The 'light switch' properties of ruthenium complexes apply themselves to areas of sensing, signalling, diagnostics and therapeutics, with photodynamic therapy one such example (the treatment of tumours using photoactivatable compounds). A fuller understanding of the sequence selectivity and how this will affect the signalling properties of the metal complexes will allow greater exploitation of this technology within medical applications such as DNA sensing. The effect of sequence binding to the fluorescent properties of the ruthenium complex will also deliver increased information for use in photodynamic therapy. Pharmaceutical companies will begin to have a greater understanding of how these complexes can be tailored to recognise specific sequences and particular concentations of nucleic acid within cells (e.g. mitochondrial or nuclear DNA) and therefore increase the likelihood of their development into clinically useful products. The extension of the research, into targeting other DNA structures, such as DNA quadruplexes, will further drive this work to the attention of pharmaceutical companies, with intense interest in G-quadruplex binding ligands currently evident.
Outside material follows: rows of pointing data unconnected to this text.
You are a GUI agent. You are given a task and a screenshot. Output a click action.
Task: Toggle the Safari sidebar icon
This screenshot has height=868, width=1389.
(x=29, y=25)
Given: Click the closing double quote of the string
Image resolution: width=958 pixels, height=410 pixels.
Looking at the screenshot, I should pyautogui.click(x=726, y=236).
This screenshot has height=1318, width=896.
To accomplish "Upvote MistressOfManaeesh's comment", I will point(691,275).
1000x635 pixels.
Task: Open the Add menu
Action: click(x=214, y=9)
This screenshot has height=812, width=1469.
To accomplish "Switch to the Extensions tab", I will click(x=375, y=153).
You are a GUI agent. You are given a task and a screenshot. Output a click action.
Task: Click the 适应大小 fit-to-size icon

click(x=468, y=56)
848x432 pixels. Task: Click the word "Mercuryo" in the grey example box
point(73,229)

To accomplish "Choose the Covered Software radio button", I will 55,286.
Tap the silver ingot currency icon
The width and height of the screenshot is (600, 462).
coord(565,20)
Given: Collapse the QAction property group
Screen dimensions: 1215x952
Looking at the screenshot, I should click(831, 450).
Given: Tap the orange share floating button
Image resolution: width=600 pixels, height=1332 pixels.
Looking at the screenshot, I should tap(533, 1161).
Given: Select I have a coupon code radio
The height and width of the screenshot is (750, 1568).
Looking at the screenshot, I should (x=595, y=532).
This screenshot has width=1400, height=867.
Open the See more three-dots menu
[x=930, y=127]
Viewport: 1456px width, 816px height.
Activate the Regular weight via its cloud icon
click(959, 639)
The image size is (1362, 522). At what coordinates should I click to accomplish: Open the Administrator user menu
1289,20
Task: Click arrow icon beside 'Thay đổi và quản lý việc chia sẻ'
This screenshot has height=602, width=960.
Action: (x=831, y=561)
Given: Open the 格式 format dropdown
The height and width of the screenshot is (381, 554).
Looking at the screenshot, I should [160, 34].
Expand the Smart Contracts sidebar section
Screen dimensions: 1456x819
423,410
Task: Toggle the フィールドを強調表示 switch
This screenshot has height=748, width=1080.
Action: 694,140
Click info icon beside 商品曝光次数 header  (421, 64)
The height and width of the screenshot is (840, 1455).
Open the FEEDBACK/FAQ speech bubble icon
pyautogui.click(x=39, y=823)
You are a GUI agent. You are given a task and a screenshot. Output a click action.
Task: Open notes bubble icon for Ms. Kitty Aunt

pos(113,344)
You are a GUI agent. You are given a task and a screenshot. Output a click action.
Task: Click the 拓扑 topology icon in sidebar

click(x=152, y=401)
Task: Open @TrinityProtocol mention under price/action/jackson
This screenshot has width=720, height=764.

The Cardin group are world leaders in the crystallisation of DNA/ruthenium complex systems, a position that is unlikely to be challenged in the short term. This is mainly because there are only a few groups worldwide specialising in this sort of nucleic acid crystallography, which is on a tiny molecular scale compared to the ribosome, but which can yield a high level of detail. In the last 18 months or so, the Cardin group has published the first two high profile papers, showing how this class of metal complexes bind to duplex DNA (Cardin et al.(2011) Proc. Natl. Acad. Sci. U.S.A., 108, 17610-17614. Cardin et al. (2012) Nature Chem,. 4, 621-628). In both cases the papers were cover stories (designed by CJC and JPH). In both cases, the Editor commissioned a Commentary article to run alongside our work, and in the case of Nature Chemistry, our paper was the subject of an Editorial and a commissioned interview as well. We therefore feel these papers can justifiably be described as 'high impact', and the first (published October 25th 2011) has already received 12 citations. The PNAS paper was highlighted in the Diamond Annual Review 2011-12, and the Nature Chemistry paper the cover story of the current Autumn 2012 Diamond News. It is clear from this recent activity that this team has the ability to generate world class research communication and would be capable of attracting R & D resources into the UK as the therapeutic interest in this research increases as described above. The skills developed by the researchers involved in this project will also place them in a very strong position to gain employment in any number of research organisations, greatly contributing to the skilled workforce within the UK.